New Fiction

Finds and flops

Julia Glass’s winning second novel serves as a spirited, 500-page refutation of minimalism. When Greenie Duquette laments the potential complications of an extramarital affair, a friend insists, “Darling, simple is the childish prayer on everyone’s lips.” With a contrarian’s love of lavishness, Glass merrily includes everything from digressions on the glories of Dr. Seuss to descriptions of the rich, cholesterol-laden desserts Greenie concocts to diatribes against the flow of anti- bacterial soaps into streams and oceans and the resulting proliferation of supergerms. A figurative painter whose equally expansive Three Junes took the National Book Award for fiction in 2002, Glass clearly embraces a sprawling messiness that harks back to Trollope and Tolstoy.

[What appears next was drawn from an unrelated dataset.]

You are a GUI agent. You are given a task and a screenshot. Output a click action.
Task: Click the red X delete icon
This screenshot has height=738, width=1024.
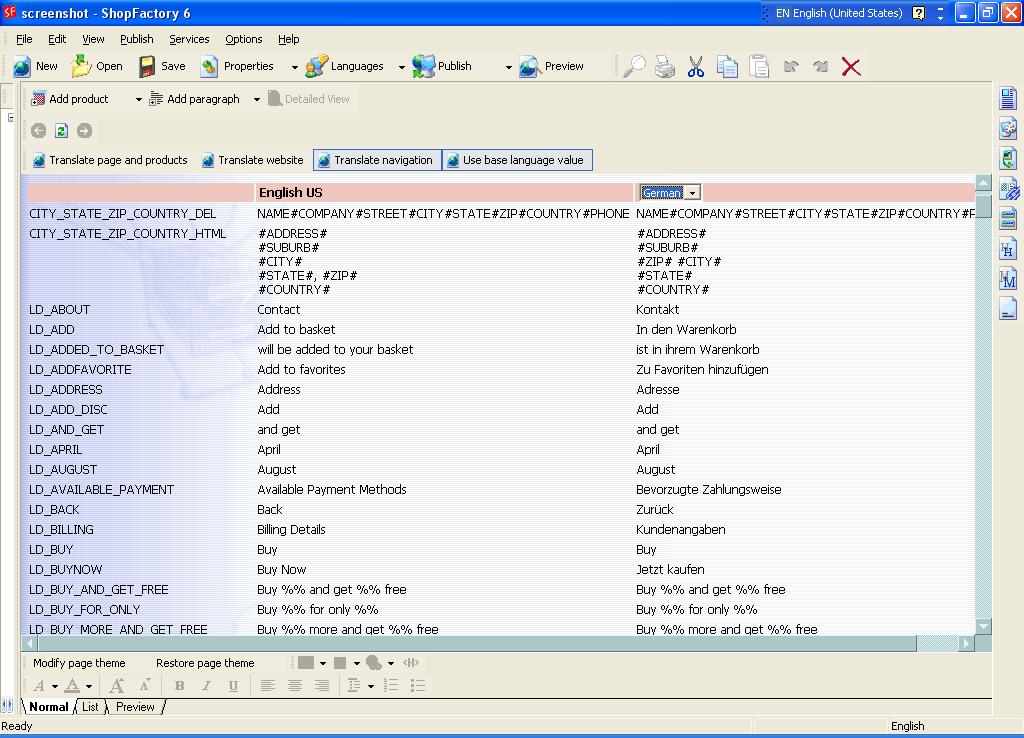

Like her predecessors, she finds inspiration in the vicissitudes of family strife. Greenie, a successful pastry chef with a precocious four-year-old son, leaves Greenwich Village and her tepid husband to work for the flamboyant governor of New Mexico, a man used to throwing “his grand flirtatious self in every direction.” At times Glass’s tapestry feels soap-operatic (not one but two peripheral characters seek to adopt internationally, and there is an improbable number of love affairs, even for the hormone-driven realm of contemporary fiction), but her unflagging intelligence invariably asserts itself as a corrective. The crucible for these harried urbanites is 9/11, which has somewhat tediously become the default bolt from the blue, causing the protagonists in any number of recent novels to rethink their personal situations. But watching Glass sort out a dozen intersecting story lines is never less than fascinating. In keeping with her nineteenth-century influences, she resolves all loose ends, treating everyone with remarkable evenhandedness in her bustling, congenial world.